A Quick & Easy Guide to Basic Estate Planning

So, you’re thinking about putting an estate plan together (good for you!), but not sure if the timing is right, what to do, or what you need.  To help you get going, here is my quick and easy estate planning guide. Don’t worry, nothing complicated here, just basic information.

Is the time right? Well, estate planning is planning for the future. Planning for when you are not able to take care of yourself, and planning for what will happen after you die. I tell clients that as long as they’re alive it’s not too late. But remember, “tempus fugit” – time flies – and we don’t know what tomorrow will bring, so the best time to plan is now!

Do you need an estate plan? Estate planning isn’t just for the wealthy. You need an estate plan if you want to designate the person who will make financial and medical decisions for you if you can’t do so yourself (if you don’t a probate court judge will), or if you want to name a guardian for your minor children (if you don’t a probate judge will), or if you want to designate who will receive your property after you die (if you don’t, Michigan law will dictate who gets what). So forget those notions that estate planning is something only rich people need to do.

Do you need a lawyer? YES! Work with a competent lawyer.  It will cost more than you’d pay for a DIY kit, but it’s worth the additional expense and trust me, way cheaper in the long run.  Despite what you may have heard on the radio or seen on television, estate planning is not a “one size fits all” endeavor. Sure, those DIY documents may be legal in all 50 states, but will those cookie cutter documents be sufficient to carry out your wishes when the time comes? A lawyer can help you examine the big picture, give you guidance and recommendations, and most importantly draft custom, tailored documents to help you achieve your particular planning goals and objectives.

So what should be in your estate plan? There are five elements that form the basis of an effective estate plan.

Last will and testament. A last will and testament does primarily three things: Direct who will take care of minor children; Appoint someone to tie up all of your loose ends and file/pay taxes; Specify how your property gets distributed after you die. You can make a will as long as you meet certain legal standards. In Michigan, that means one has to be at least 18 years old and have sufficient “testamentary capacity” – basically the ability to understand the nature and gravity of what one is doing. As people age their mental capacity can become an issue. However, even if a person has diminished mental capacity due to mild dementia or other condition he or she may still have the capacity to make a will.

A last will and testament takes effect after you die, so it’s important to have planned in some way to ensure that someone will look after your affairs and make decisions for you if you become incapacitated during your lifetime. For that you need a power of attorney and a medical power of attorney (patient advocate designation).

Power of attorney. With a power of attorney, you appoint an agent to handle your financial affairs and other transactions if you become incapacitated. Everything from banking and bill paying to preparing and filing tax returns on your behalf can be handled by your agent. Your agent will be able to keep your affairs in order until you regain the ability to do so. A durable power of attorney can be designed to take effect the moment you sign it, or at some point in the future if and when you become incapacitated. The agent can be a spouse, family member, or trusted friend or adviser.

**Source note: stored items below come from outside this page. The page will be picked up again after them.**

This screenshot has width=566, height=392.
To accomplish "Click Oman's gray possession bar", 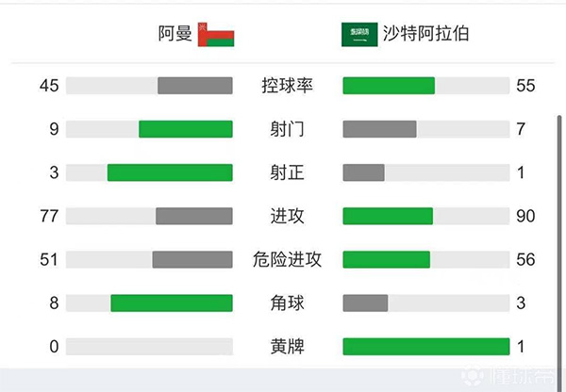I will coord(194,86).
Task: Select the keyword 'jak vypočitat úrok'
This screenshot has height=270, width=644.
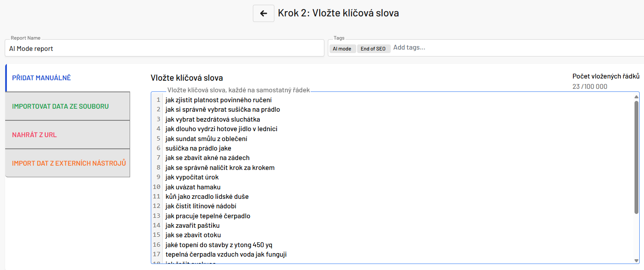Action: [x=191, y=177]
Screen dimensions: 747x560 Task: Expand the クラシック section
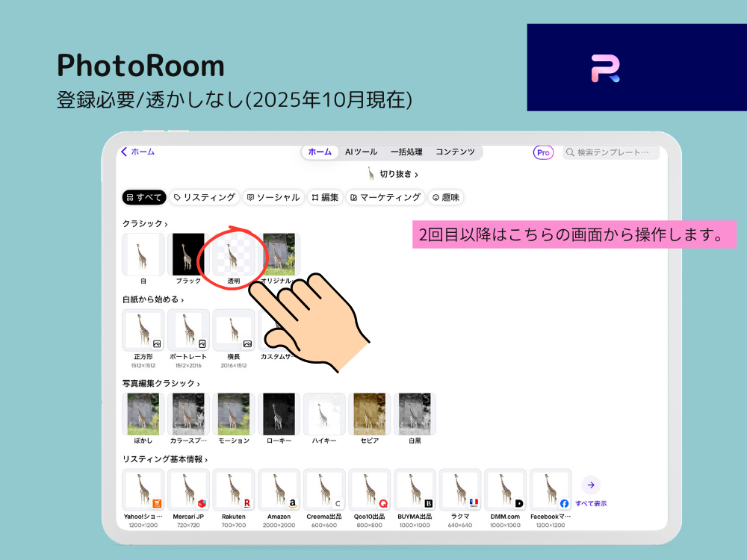point(145,223)
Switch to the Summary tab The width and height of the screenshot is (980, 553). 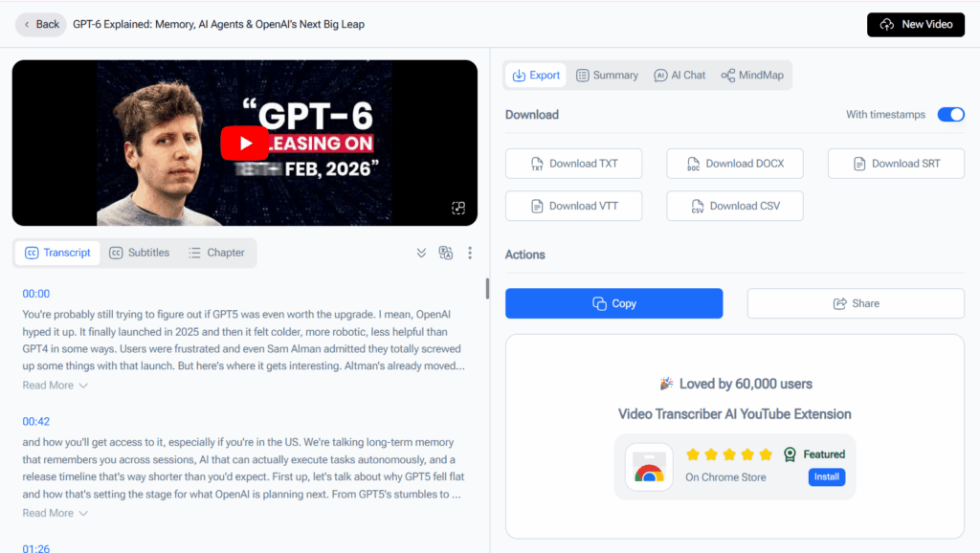(607, 75)
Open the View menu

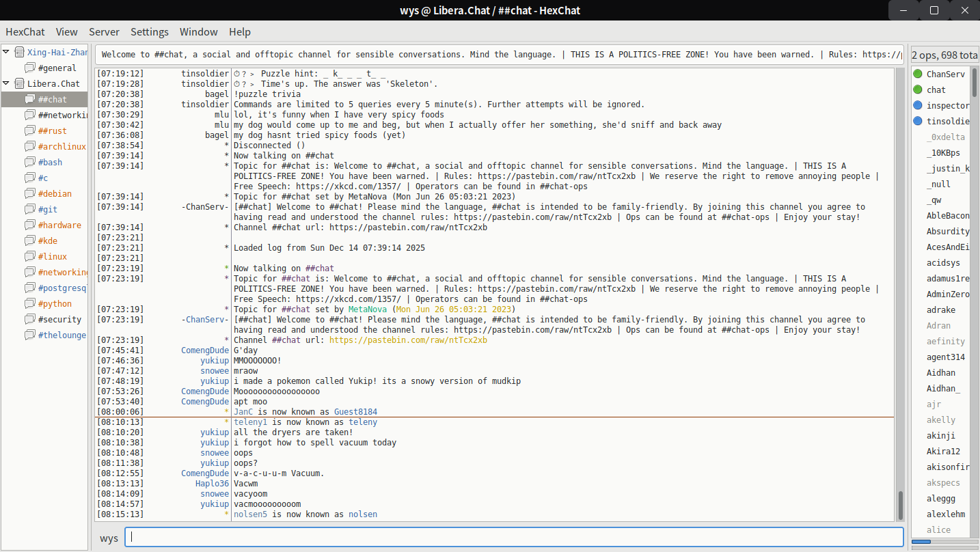(67, 31)
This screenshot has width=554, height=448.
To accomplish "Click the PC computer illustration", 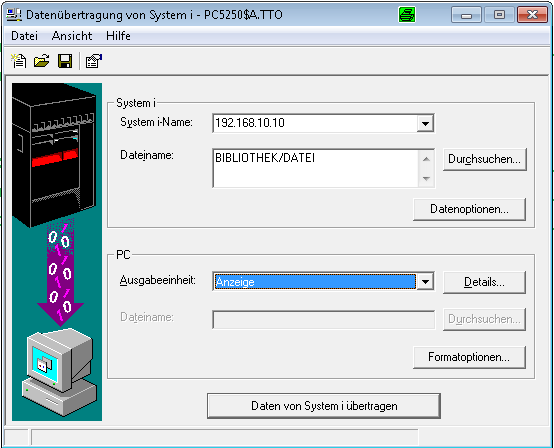I will (59, 372).
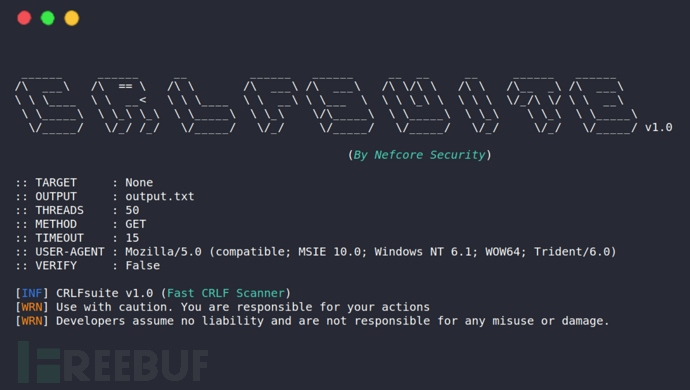Image resolution: width=690 pixels, height=390 pixels.
Task: Click the red window dot
Action: click(x=24, y=18)

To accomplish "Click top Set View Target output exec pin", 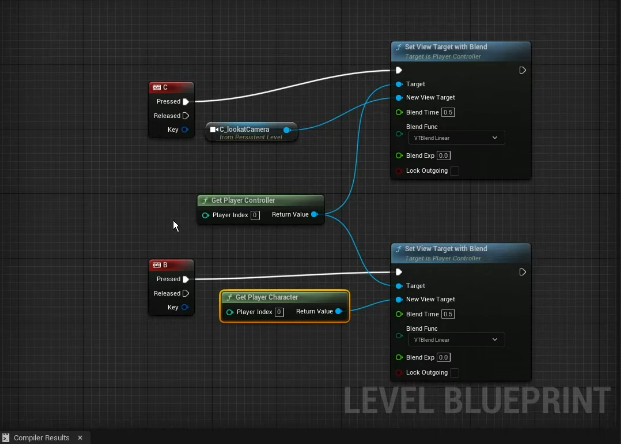I will (521, 70).
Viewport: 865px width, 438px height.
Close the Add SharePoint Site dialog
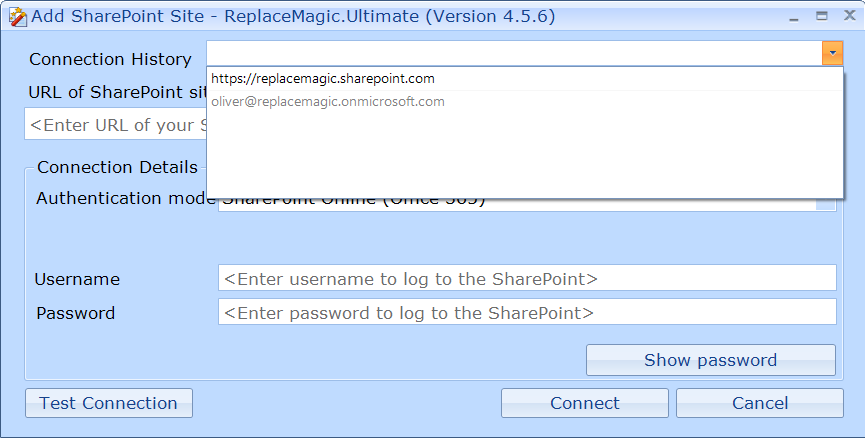847,16
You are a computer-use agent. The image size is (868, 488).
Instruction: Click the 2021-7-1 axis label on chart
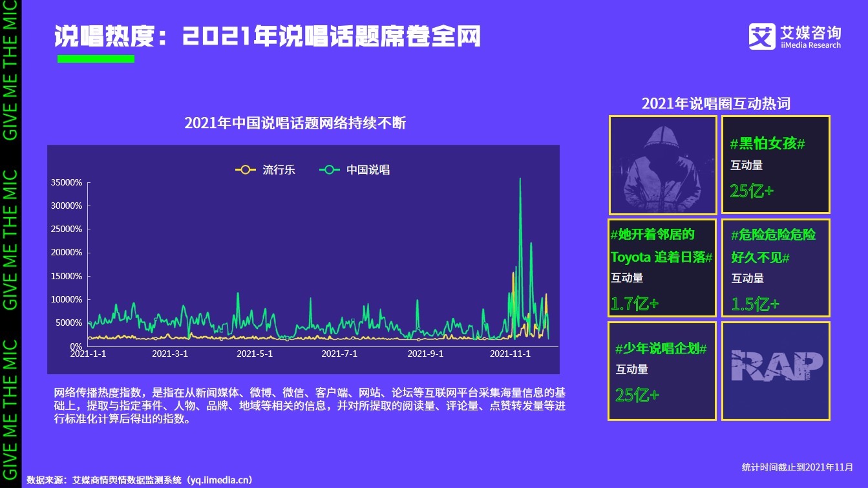coord(340,354)
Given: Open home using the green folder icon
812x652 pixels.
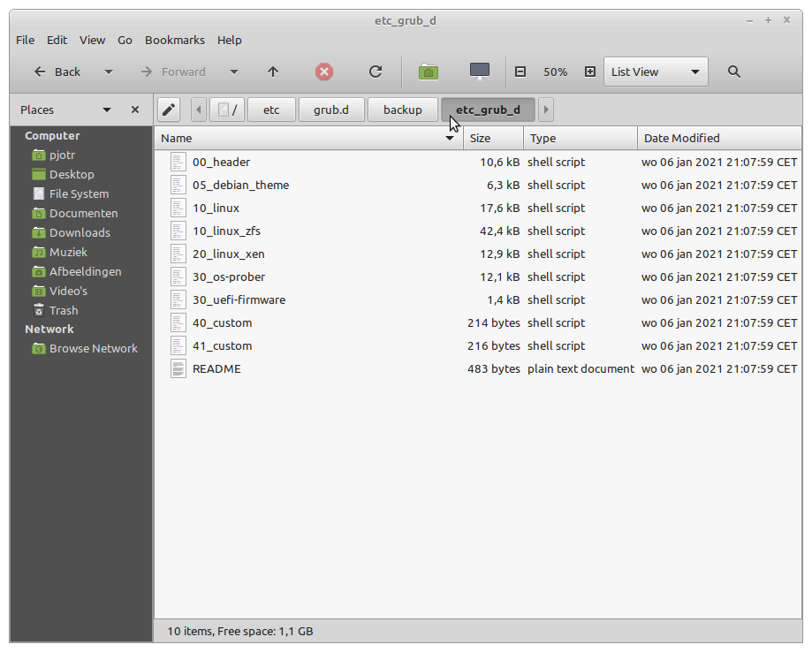Looking at the screenshot, I should 428,72.
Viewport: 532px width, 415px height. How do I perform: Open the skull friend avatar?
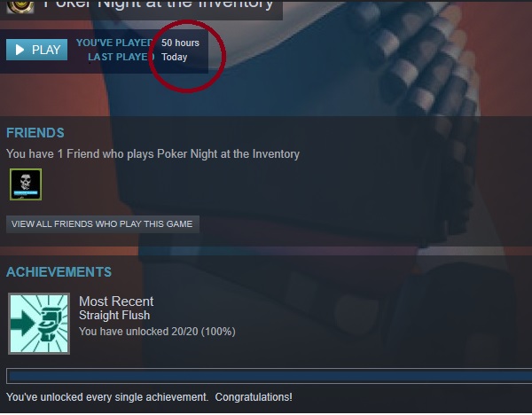tap(26, 184)
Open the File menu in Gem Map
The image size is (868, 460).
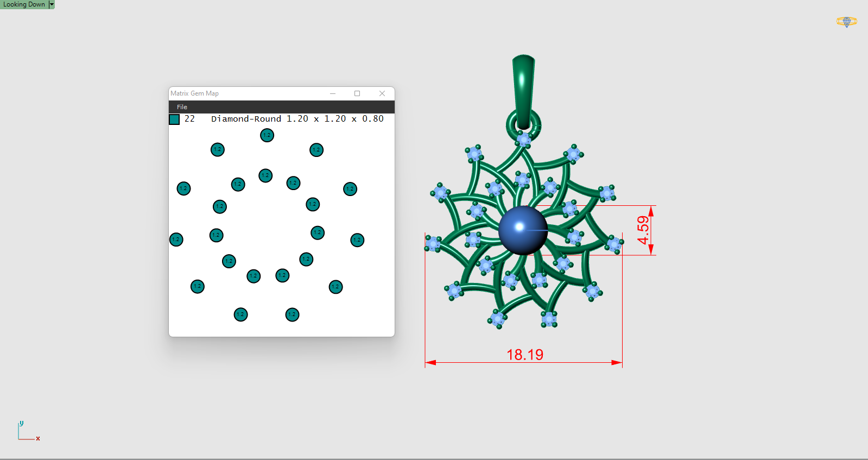(182, 107)
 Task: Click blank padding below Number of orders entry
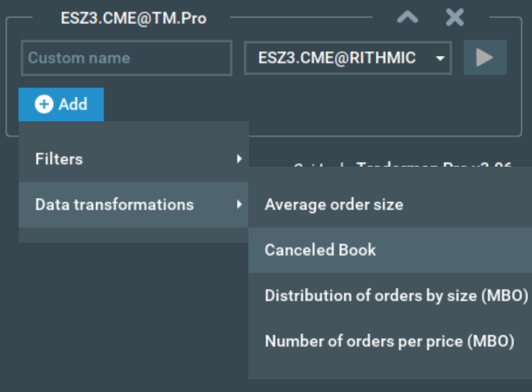389,368
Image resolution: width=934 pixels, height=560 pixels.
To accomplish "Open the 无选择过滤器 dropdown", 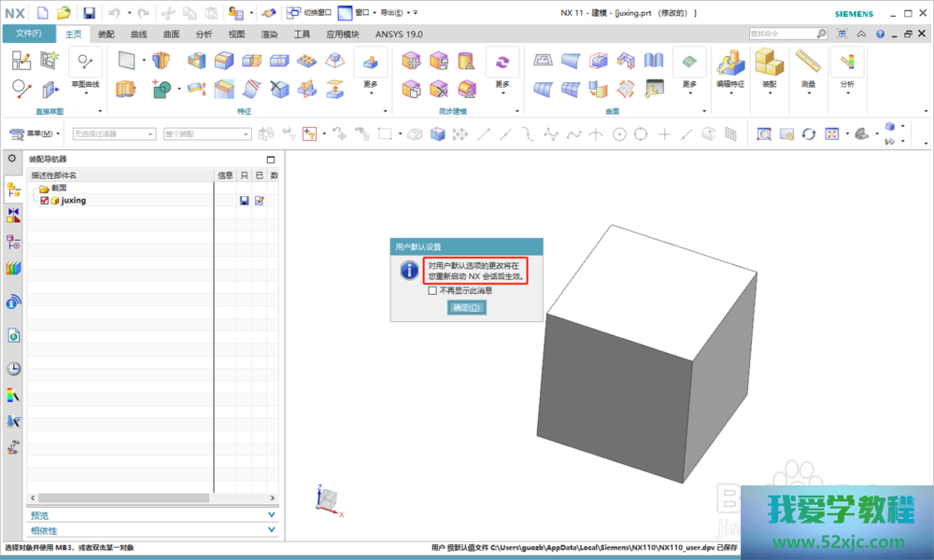I will click(x=114, y=133).
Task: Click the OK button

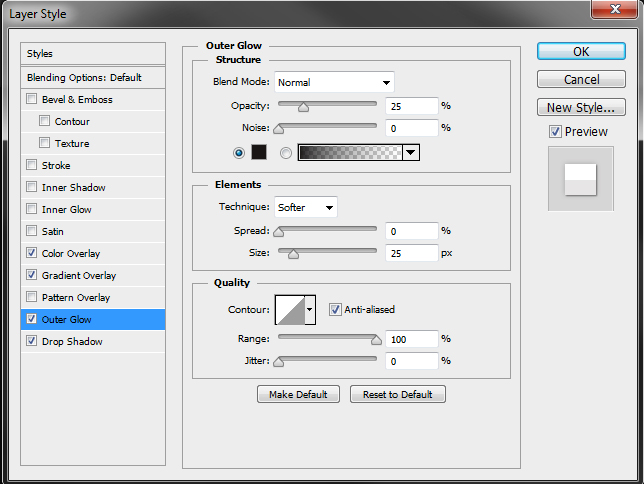Action: point(581,51)
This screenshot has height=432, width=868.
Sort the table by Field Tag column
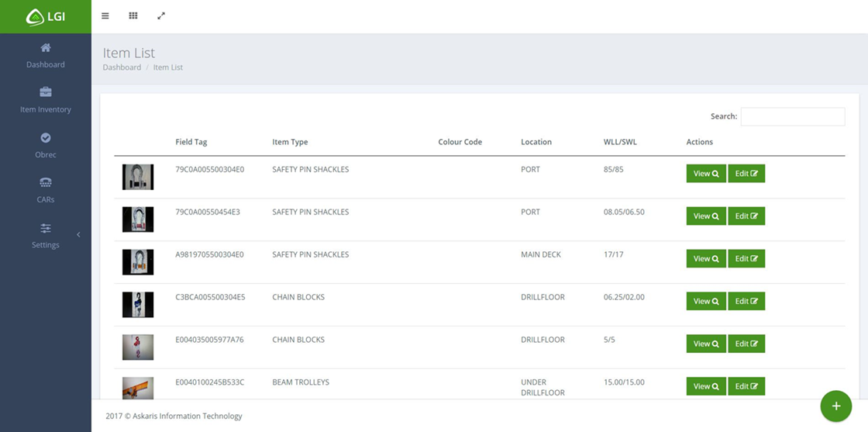pos(191,142)
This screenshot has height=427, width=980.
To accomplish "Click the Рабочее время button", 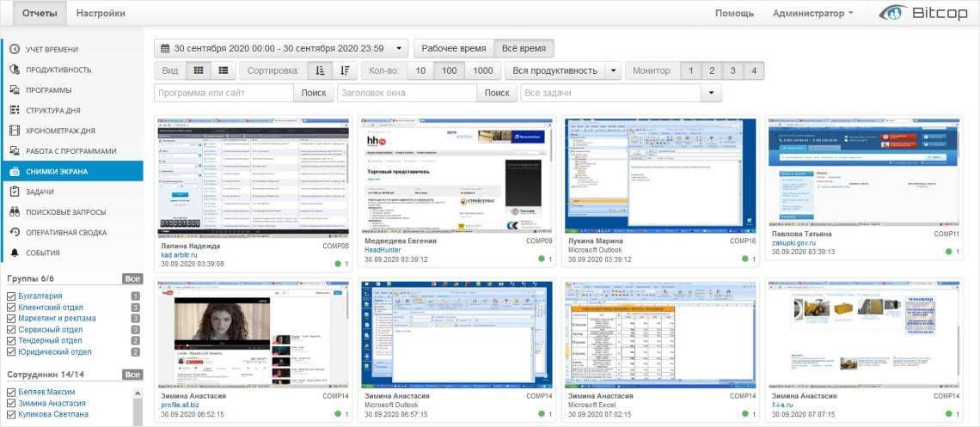I will pos(453,49).
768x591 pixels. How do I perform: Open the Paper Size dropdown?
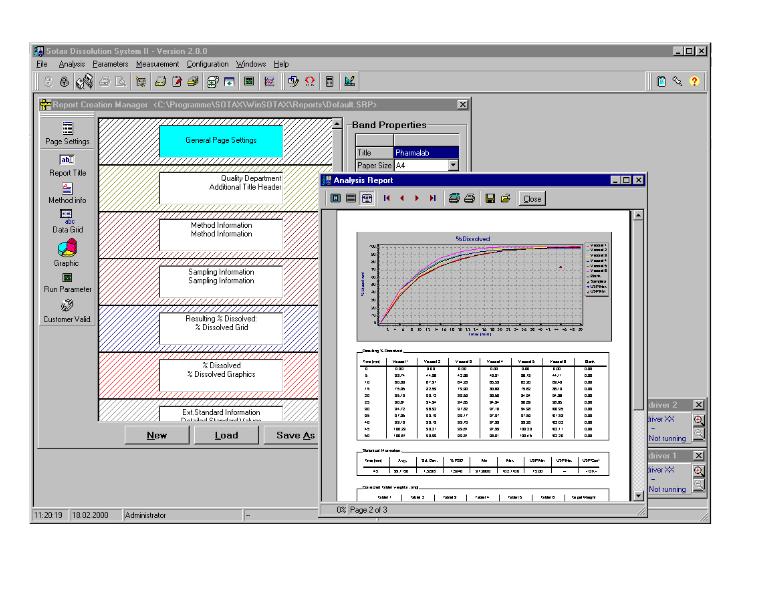pos(452,167)
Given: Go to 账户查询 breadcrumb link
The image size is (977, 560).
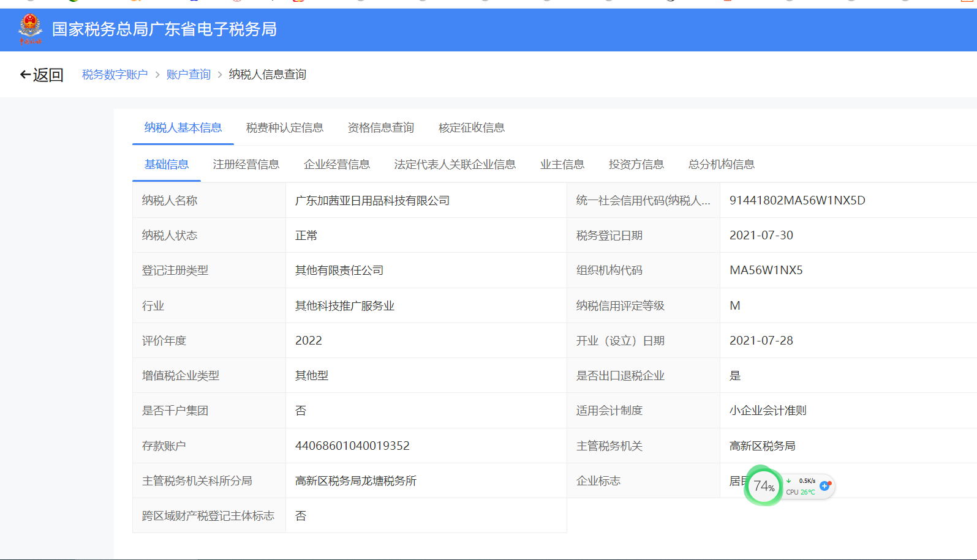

Medical power of attorney. In Michigan, the medical power of attorney, or patient advocate designation, is authorized by law. It allows you to appoint someone (your “patient advocate”) to make medical treatment decisions for you in the event you cannot make them for yourself. Your patient advocate can access medical records, talk to your doctors and make treatment decisions for you as long as you can’t make them for yourself. It may contain expressions of your desires concerning medical treatment at the point where your condition is such that there is no longer any prospect of a recovery, such as at the end-stage of a terminal illness. These instructions will ensure that you live your last days in dignity and peace.

Revocable, or living trust. Do you need one? It depends. What are your goals and objectives; what types of assets do you own; do you desire to avoid probate or minimize taxes; do you desire to maintain control of your assets even after you die? These are some of the issues to address in determining whether a trust will be a beneficial element of your estate plan. While you’re alive, a trust can be beneficial during times of incapacity. Assets that are held in trust can continue to be managed and controlled by someone you’ve designated as your trustee until you’ve regained the ability to resume managing them for yourself, without having to involve the courts.  After you die, a trust can help avoid probate on the transfer of assets, maintain privacy of your affairs, provide long term control and management of assets (especially helpful if you have younger children or other beneficiaries who may not be capable of managing an inheritance on their own), minimize the effect of taxes on the disposition of assets, and even take care of a beloved pet.

Beneficiary designations. What do beneficiary designations have to do with estate planning?  Many common assets do not pass through a will or trust.  Among them are life insurance benefits and retirement plan assets. These assets pass to the person(s) designated as beneficiaries. Even if a will says who gets the life insurance, it won’t matter if the life insurance policy has a beneficiary designated. So, as part of your estate plan, it’s important to make sure that you’ve designated beneficiaries for assets such as life insurance, annuities, and retirement plan accounts, and to make sure those beneficiaries designations are up to date.

So there you have it. A quick and easy guide to basic estate planning.  (Nothing to it!)  Now that you’ve got some basic information, it’s time to get your plan in place.